How are the first generation of migrants from Türkiye and Morocco who came to Belgium in the 1960s and 70s dealing with early care planning? Hakki Demirkapu from the Department of General Practice and Chronic Care at the Vrije Universiteit Brussel (VUB) carried out an extensive investigation.
“My aim was to understand and analyse these people’s views of early care planning. What factors influence them to participate in the process or not? We also looked at the role of family, given their important place within these communities,” says Demirkapu. “It was striking that language barriers play a major role in discussing sensitive issues such as early care planning. To overcome this, we carried out the interviews in the respondents’ native language.”
Demirkapu, who speaks Turkish, worked with a colleague who speaks Moroccan Arabic.
“This approach often provided us with deep and emotional interviews, as well as detailed insights. Besides language, we identified several other obstacles, such as lack of knowledge about early care planning, anxiety about making the wrong decision due to low literacy, lack of organisation and taboos around talking about illness and death. Care providers often incorrectly assume that family members will make all the decisions or that the older people themselves do not require early care planning. In fact, many older people welcome conversations about their future care, as long as they are well-informed,” says Demirkapu.
Initially, many respondents, particularly those of Moroccan origin, considered early care planning to be unnecessary for religious reasons. However, after receiving detailed information in their native language, most of them changed their opinion.

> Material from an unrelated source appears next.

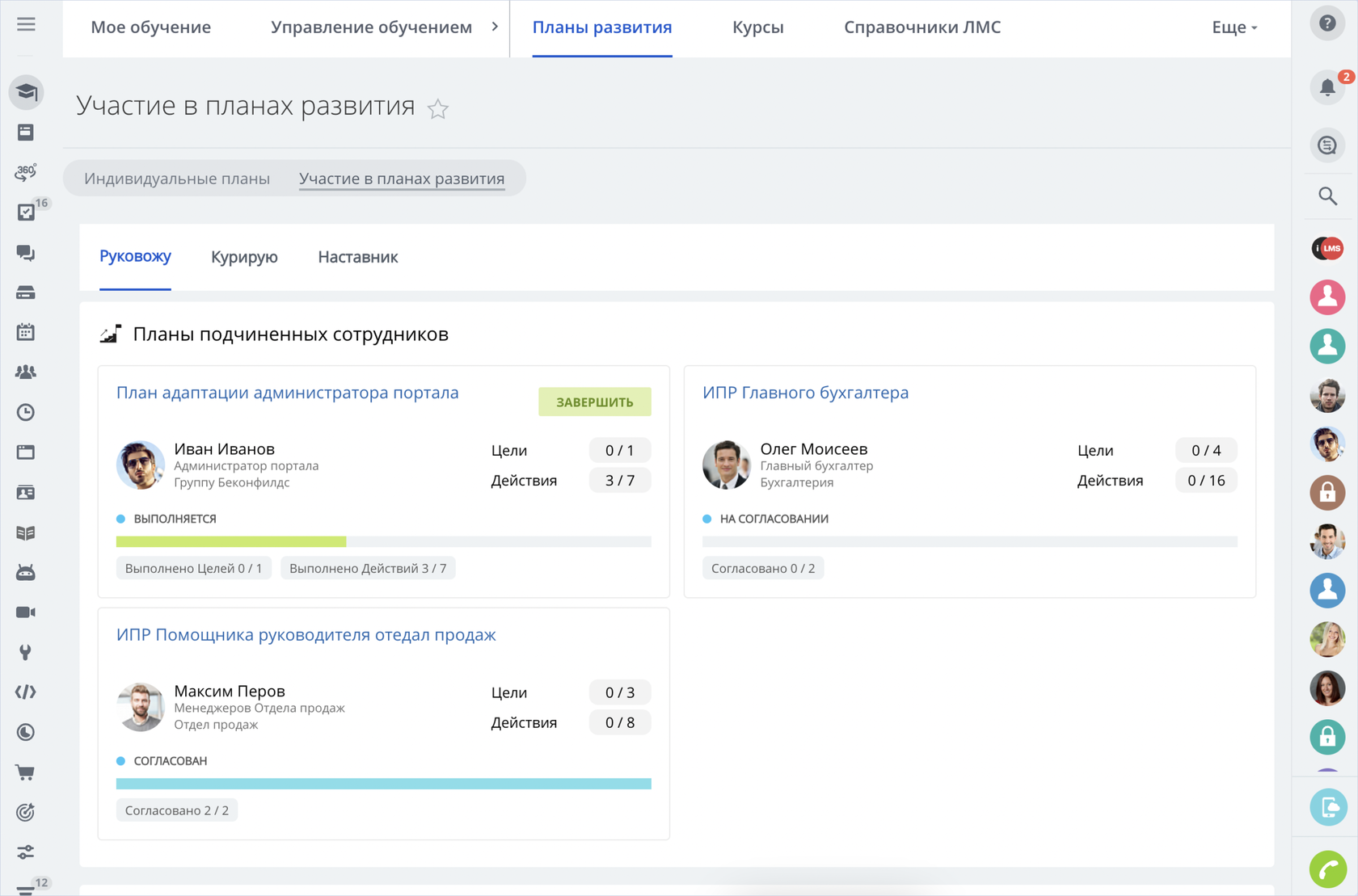Open the hamburger menu top left
1358x896 pixels.
pos(26,23)
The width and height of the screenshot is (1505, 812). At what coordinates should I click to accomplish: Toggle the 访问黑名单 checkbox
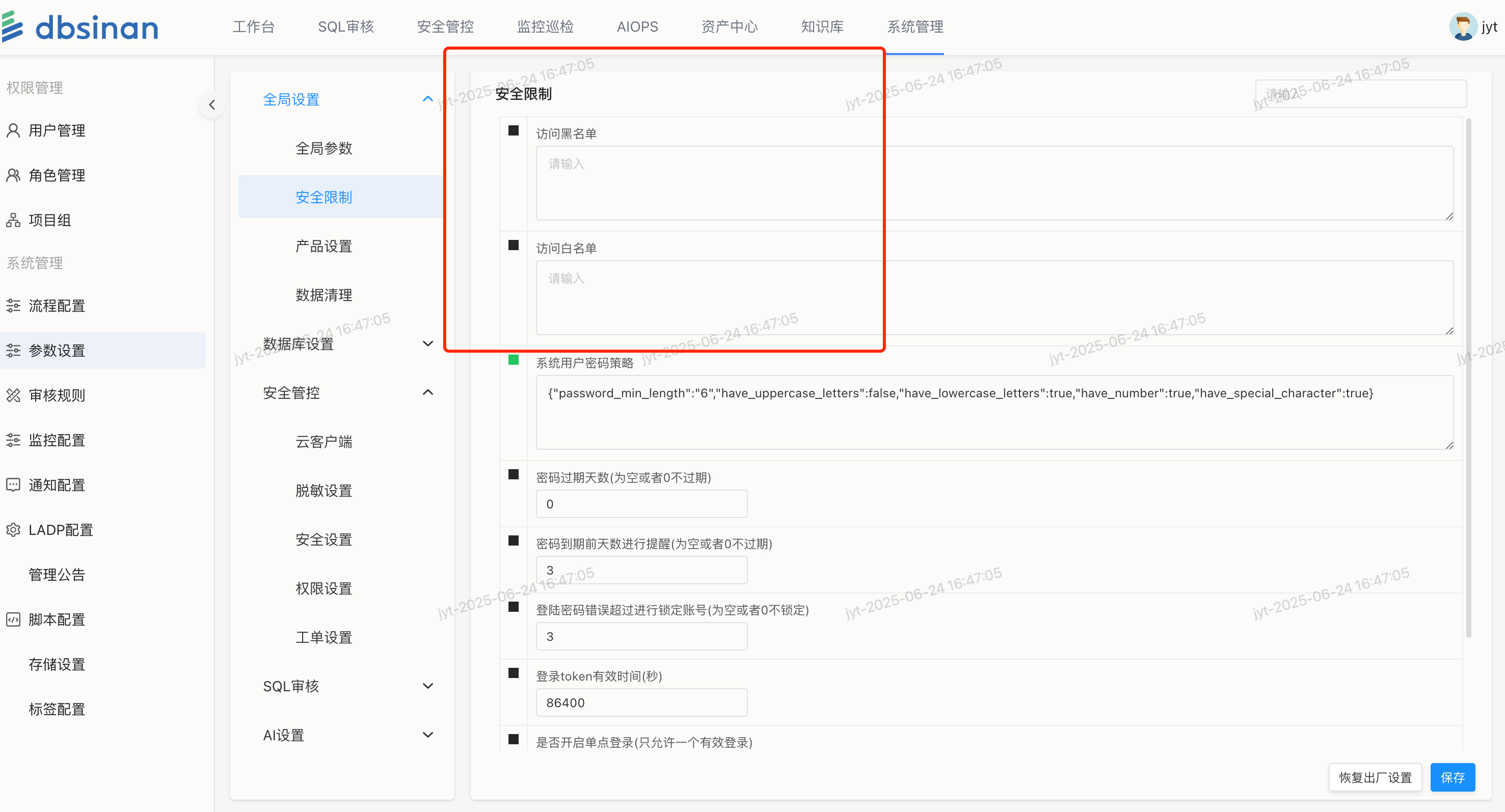pyautogui.click(x=514, y=130)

Demirkapu: “There is a clear need for awareness-raising campaigns and educational programmes about early care planning, aimed at older people with a migration background. So we will continue to work on developing video material in the native language of these groups and easy-to-understand tools such as pictograms and card games. These could be used, for example, at information evenings organised with cultural associations and community and religious leaders. This kind of practical solution can encourage older people to talk about their end-of-life wishes and can help care providers to facilitate conversations about early care planning.”